Making a Difference for Public Health
It’s important to develop methods that are cutting edge but they must also be useful and understandable, Kass-Hout notes. “We don’t want to build a highway to nowhere.”
One system that’s had some success in Illinois is called Indicator. It incorporates diverse data sources, can identify meaningful events, and has proven useful to public health officials, says Ian Brooks, PhD, director of the health sciences group at the National Center for Supercomputing Applications at the University of Illinois and one of the system’s developers. Indicator can handle school district attendance information, hospital data, patient calls to advice nurses, and even veterinary surveillance. And it is flexible enough to allow the use of varied modeling approaches. “It’s really a framework,” Brooks says. So instead of committing to a particular model or way of determining whether the data is normal or aberrant, researchers can apply various algorithms to the data as it comes in, quickly creating models that are linked to that data. “You see an outbreak, and you can model how it will spread and how you would slow it down,” Brooks says. During the H1N1 pandemic, he says, when school attendance data showed which schools were getting hit, the data gathered in Indicator suggested how the virus was spreading through the schools. “People then made decisions about vaccination strategies based on what we were seeing,” Brooks says. “That’s exciting.”
But to be useful for biosurveillance, a computational tool can be even simpler than that. Polgreen’s team has built two tools that are easy to use by various different participants in the biosurveillance enterprise. One uses a maximal coverage algorithm to help public health officials decide where to locate their outpatient surveillance systems much as a retail company decides where to locate its next outlet. The second is an iPhone app for monitoring hand hygiene in hospitals.
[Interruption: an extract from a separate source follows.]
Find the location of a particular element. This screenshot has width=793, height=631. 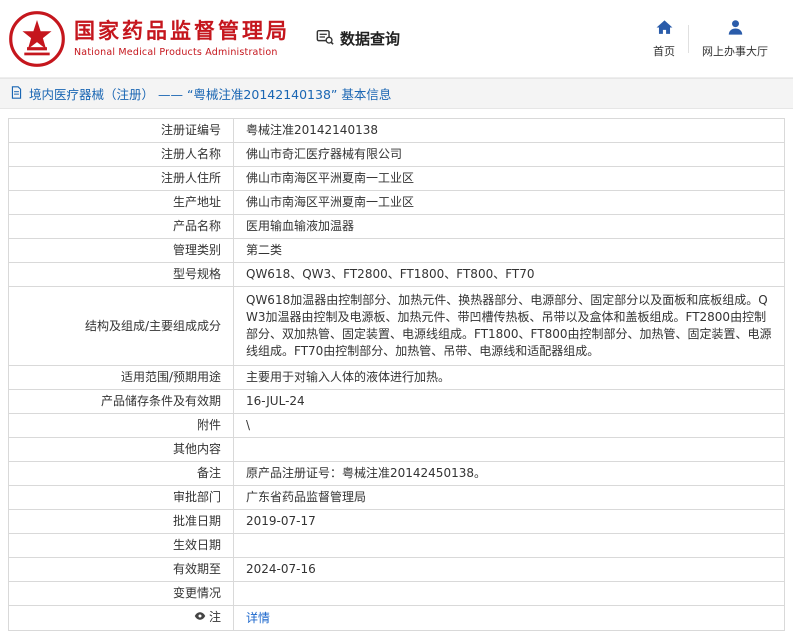

table-row: 其他内容 is located at coordinates (396, 450).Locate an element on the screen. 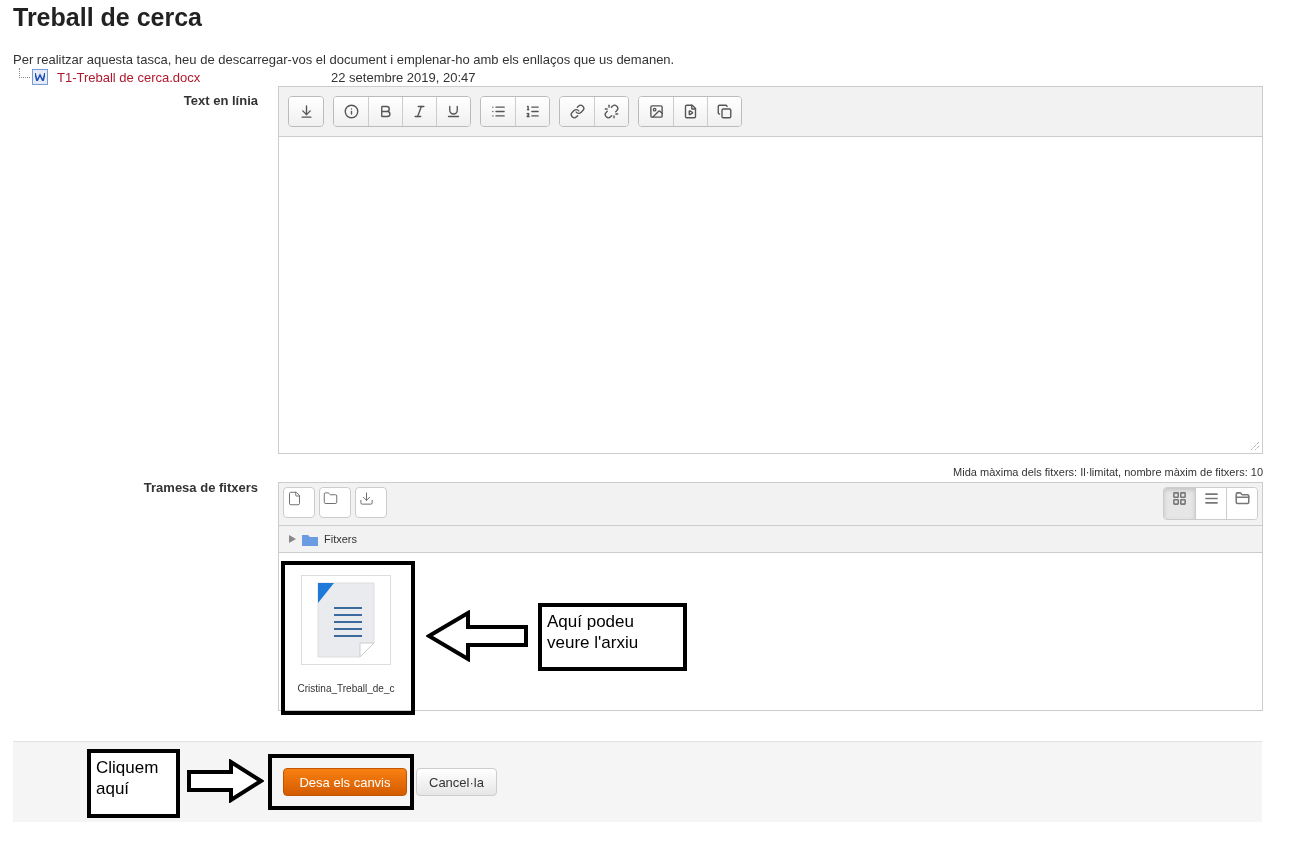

It replaces the pen, paper and clipboard surveillance currently in place in many hospitals to check whether healthcare workers are using hand hygiene as appropriate. Polgreen says it has already been downloaded by several thousand hospitals around the country. Projects like these, he says, provide valuable experience for graduate students while also making a difference in the real world.
Forecasting with Freakidemiology
Polgreen also applies ideas from economics to forecast infectious disease spread. This approach was conceived by Polgreen after meeting the creators of the Iowa Electronic Markets (IEM), which have been forecasting election outcomes by using real money to trade in political futures since 1988. Polgreen and his colleagues then launched the Iowa Electronic Health Markets (IEHM), which have been used to forecast aspects of seasonal flu, avian flu and H1N1. For example, for H1N1, the market asked what the mortality rate will be or how many states the disease will spread to in the next month. People with prior experience of the disease are invited to participate in the market. They answer the question using their personal experience in the clinic and what they know about the disease. “It’s like a survey on steroids,” Polgreen says. “Ordinarily, it’s very difficult to quantify subjective information but prediction markets help do that.”
So far, he says, markets are producing pretty good predictions of flu spread. And although futures markets won’t replace traditional forms of surveillance anytime soon, Polgreen says, when people have to make decisions with very little information, perhaps a little bit of freakidemiology can help.